- Written exercise -
Edit the listing lines from the one containing "This screenshot has height=1568, width=705." through the one containing "pyautogui.click(x=100, y=170)", inclusive, changing "column header" to "column heading" and leaving all else intact. Output only those lines.

┌─ Dataset content

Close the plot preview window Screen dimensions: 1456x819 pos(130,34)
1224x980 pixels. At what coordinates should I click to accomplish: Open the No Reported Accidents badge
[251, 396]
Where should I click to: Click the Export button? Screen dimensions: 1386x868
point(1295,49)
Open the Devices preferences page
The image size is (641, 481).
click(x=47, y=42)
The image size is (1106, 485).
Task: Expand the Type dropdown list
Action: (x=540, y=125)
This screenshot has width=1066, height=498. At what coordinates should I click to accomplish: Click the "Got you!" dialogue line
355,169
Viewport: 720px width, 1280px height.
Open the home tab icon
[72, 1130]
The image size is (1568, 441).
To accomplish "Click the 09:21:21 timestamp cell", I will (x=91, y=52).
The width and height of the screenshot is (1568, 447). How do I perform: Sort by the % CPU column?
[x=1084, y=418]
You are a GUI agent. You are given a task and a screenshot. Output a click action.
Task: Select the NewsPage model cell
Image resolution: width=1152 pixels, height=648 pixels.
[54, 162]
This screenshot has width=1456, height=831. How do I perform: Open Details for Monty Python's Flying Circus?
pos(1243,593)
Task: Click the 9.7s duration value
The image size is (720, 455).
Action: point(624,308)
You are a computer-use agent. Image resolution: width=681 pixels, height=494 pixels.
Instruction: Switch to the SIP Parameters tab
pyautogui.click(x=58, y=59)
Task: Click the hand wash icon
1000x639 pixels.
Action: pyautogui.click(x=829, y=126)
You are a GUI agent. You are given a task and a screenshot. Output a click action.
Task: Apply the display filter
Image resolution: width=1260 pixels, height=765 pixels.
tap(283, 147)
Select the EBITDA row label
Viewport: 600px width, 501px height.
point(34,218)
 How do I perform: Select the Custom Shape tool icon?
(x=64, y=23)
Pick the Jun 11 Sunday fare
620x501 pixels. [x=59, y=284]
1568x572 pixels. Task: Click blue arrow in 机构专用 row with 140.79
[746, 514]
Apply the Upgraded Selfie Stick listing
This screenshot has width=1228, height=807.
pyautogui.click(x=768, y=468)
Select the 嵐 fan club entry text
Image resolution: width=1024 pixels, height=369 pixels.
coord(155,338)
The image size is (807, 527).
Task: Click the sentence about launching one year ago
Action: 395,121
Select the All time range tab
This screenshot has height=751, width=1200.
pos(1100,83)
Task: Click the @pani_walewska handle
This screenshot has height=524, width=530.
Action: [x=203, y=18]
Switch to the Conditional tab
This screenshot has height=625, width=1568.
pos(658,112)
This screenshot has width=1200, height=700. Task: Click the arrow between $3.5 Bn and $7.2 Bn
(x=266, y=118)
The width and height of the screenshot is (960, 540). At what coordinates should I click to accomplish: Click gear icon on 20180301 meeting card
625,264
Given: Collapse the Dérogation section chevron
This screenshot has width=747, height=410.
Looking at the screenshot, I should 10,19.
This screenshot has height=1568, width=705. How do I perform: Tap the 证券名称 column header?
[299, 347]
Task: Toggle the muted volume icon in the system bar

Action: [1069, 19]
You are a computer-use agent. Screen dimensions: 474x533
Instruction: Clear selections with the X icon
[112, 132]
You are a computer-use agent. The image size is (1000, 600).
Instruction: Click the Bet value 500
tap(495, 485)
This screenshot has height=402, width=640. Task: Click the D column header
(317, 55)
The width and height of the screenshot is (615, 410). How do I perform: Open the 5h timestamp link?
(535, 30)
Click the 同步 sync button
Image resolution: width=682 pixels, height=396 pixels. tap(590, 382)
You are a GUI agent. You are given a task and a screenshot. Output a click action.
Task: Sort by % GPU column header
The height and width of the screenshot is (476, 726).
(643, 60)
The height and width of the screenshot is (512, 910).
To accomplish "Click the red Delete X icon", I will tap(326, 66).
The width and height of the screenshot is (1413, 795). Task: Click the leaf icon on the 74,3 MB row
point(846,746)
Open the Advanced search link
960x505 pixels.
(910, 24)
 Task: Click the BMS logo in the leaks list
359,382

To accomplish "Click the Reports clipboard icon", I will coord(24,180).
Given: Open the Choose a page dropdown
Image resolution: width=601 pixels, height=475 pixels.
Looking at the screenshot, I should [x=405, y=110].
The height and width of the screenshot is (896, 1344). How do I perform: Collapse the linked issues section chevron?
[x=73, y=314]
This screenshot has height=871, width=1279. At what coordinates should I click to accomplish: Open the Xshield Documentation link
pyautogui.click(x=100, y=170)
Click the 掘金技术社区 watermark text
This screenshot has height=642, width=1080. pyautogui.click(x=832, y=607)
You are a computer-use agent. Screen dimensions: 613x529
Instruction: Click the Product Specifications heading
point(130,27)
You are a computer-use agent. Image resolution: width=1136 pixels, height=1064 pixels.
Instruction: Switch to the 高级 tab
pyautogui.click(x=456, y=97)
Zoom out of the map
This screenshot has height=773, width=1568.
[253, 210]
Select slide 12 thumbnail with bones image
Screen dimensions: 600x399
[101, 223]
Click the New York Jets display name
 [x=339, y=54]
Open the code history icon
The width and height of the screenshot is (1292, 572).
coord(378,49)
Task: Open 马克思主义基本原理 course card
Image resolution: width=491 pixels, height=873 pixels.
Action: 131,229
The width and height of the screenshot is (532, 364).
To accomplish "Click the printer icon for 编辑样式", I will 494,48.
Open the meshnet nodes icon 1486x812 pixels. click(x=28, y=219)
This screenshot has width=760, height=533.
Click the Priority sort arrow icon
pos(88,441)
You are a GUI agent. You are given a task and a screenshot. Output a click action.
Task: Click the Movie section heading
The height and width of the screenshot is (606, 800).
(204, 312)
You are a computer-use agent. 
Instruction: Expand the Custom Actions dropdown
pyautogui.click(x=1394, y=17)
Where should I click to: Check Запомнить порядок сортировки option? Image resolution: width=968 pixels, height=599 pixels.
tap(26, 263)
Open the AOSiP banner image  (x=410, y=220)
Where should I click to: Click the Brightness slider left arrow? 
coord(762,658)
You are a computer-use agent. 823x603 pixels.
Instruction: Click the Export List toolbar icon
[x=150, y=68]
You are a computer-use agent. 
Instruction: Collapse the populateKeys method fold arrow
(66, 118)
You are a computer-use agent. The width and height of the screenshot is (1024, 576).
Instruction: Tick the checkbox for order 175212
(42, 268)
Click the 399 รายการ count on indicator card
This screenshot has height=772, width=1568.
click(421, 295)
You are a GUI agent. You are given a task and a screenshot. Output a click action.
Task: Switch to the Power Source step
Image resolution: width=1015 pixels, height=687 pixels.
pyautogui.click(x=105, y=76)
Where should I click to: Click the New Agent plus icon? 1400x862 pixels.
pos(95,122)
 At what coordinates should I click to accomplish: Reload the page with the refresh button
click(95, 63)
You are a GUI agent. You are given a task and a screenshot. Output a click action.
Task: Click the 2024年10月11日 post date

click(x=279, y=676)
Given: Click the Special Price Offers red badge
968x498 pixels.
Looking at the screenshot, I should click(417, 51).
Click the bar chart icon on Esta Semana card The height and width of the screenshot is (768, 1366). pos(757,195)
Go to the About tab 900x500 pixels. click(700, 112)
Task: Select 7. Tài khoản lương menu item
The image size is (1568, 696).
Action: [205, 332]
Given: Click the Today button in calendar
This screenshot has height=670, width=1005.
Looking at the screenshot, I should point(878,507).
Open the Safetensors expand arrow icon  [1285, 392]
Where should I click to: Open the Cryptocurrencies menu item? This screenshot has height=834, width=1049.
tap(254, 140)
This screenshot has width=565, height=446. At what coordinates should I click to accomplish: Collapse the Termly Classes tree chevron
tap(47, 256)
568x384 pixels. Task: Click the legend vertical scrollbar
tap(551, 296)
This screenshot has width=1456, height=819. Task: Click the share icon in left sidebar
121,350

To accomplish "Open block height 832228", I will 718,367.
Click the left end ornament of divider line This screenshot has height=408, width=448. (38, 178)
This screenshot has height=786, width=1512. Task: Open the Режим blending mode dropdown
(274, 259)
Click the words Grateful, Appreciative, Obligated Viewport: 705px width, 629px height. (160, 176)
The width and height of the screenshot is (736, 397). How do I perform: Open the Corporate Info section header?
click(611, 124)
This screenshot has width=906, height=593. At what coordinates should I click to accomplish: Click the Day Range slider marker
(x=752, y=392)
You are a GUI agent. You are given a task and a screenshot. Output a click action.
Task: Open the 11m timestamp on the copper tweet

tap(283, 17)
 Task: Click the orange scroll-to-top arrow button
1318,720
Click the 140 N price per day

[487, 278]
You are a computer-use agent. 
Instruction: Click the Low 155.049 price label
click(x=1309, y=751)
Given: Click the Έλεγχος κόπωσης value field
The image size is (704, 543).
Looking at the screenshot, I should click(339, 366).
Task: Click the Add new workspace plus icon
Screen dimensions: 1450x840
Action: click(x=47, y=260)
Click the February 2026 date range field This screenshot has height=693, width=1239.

└─

- Written response -
This screenshot has height=1568, width=705. How do I perform: Tap the 证券名称 column heading?
[299, 347]
Task: Toggle the muted volume icon in the system bar

Action: [1069, 19]
You are a computer-use agent. Screen dimensions: 474x533
Instruction: Clear selections with the X icon
[112, 132]
You are a computer-use agent. The image size is (1000, 600).
Instruction: Click the Bet value 500
tap(495, 485)
This screenshot has height=402, width=640. Task: Click the D column heading
(317, 55)
The width and height of the screenshot is (615, 410). How do I perform: Open the 5h timestamp link?
(535, 30)
Click the 同步 sync button
Image resolution: width=682 pixels, height=396 pixels. tap(590, 382)
You are a GUI agent. You are given a task and a screenshot. Output a click action.
Task: Sort by % GPU column heading
The height and width of the screenshot is (476, 726).
(643, 60)
The height and width of the screenshot is (512, 910).
To accomplish "Click the red Delete X icon", I will tap(326, 66).
The width and height of the screenshot is (1413, 795). Task: Click the leaf icon on the 74,3 MB row
point(846,746)
Open the Advanced search link
960x505 pixels.
(910, 24)
 Task: Click the BMS logo in the leaks list
359,382

To accomplish "Click the Reports clipboard icon", I will coord(24,180).
Given: Open the Choose a page dropdown
Image resolution: width=601 pixels, height=475 pixels.
Looking at the screenshot, I should [x=405, y=110].
The height and width of the screenshot is (896, 1344). How do I perform: Collapse the linked issues section chevron?
[x=73, y=314]
This screenshot has height=871, width=1279. At what coordinates should I click to accomplish: Open the Xshield Documentation link
pyautogui.click(x=100, y=170)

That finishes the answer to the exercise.